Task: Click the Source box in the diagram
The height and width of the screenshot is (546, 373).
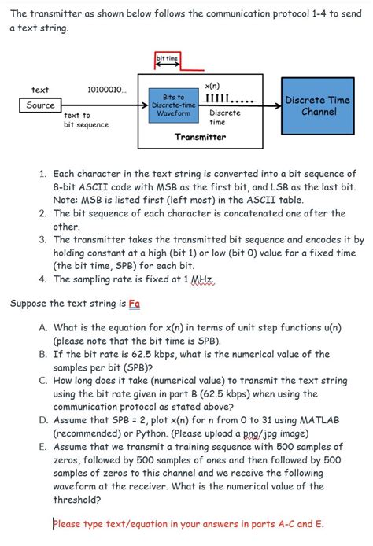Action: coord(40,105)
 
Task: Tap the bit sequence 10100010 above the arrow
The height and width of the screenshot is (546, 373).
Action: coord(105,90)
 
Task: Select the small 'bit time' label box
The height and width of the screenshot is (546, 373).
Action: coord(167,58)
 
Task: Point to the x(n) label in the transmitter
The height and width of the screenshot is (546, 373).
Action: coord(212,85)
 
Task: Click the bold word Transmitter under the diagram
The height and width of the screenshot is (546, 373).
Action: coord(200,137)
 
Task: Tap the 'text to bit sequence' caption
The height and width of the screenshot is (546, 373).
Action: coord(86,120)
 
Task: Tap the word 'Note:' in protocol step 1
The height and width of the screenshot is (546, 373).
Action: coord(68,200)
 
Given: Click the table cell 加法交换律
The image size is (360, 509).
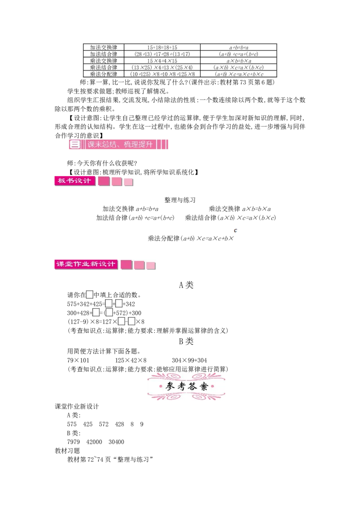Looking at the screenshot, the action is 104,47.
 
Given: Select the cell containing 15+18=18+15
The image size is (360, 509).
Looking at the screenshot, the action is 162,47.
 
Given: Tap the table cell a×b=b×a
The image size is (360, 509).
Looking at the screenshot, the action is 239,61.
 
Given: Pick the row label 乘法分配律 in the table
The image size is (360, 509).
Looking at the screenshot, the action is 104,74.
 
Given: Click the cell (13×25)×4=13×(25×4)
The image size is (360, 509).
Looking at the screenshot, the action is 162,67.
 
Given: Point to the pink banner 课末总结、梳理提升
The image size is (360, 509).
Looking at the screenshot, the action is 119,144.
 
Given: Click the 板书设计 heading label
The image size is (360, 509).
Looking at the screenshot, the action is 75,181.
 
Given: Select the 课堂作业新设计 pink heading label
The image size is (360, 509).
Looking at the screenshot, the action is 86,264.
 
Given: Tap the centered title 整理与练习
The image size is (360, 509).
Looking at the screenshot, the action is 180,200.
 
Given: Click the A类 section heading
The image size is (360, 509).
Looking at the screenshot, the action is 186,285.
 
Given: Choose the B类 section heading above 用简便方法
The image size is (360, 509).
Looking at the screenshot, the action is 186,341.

____________

(AIM OF THE TASK): Write out everything from the line containing "Task: Click the bold" down to the line containing "Action: coord(68,200)", switching "caption" to "label" and leaving the rest of those records unchanged.

(FINISHED TASK):
Task: Click the bold word Transmitter under the diagram
The height and width of the screenshot is (546, 373).
Action: coord(200,137)
 
Task: Tap the 'text to bit sequence' label
The height and width of the screenshot is (546, 373).
Action: coord(86,120)
 
Task: Tap the word 'Note:' in protocol step 1
The height and width of the screenshot is (546, 373).
Action: coord(68,200)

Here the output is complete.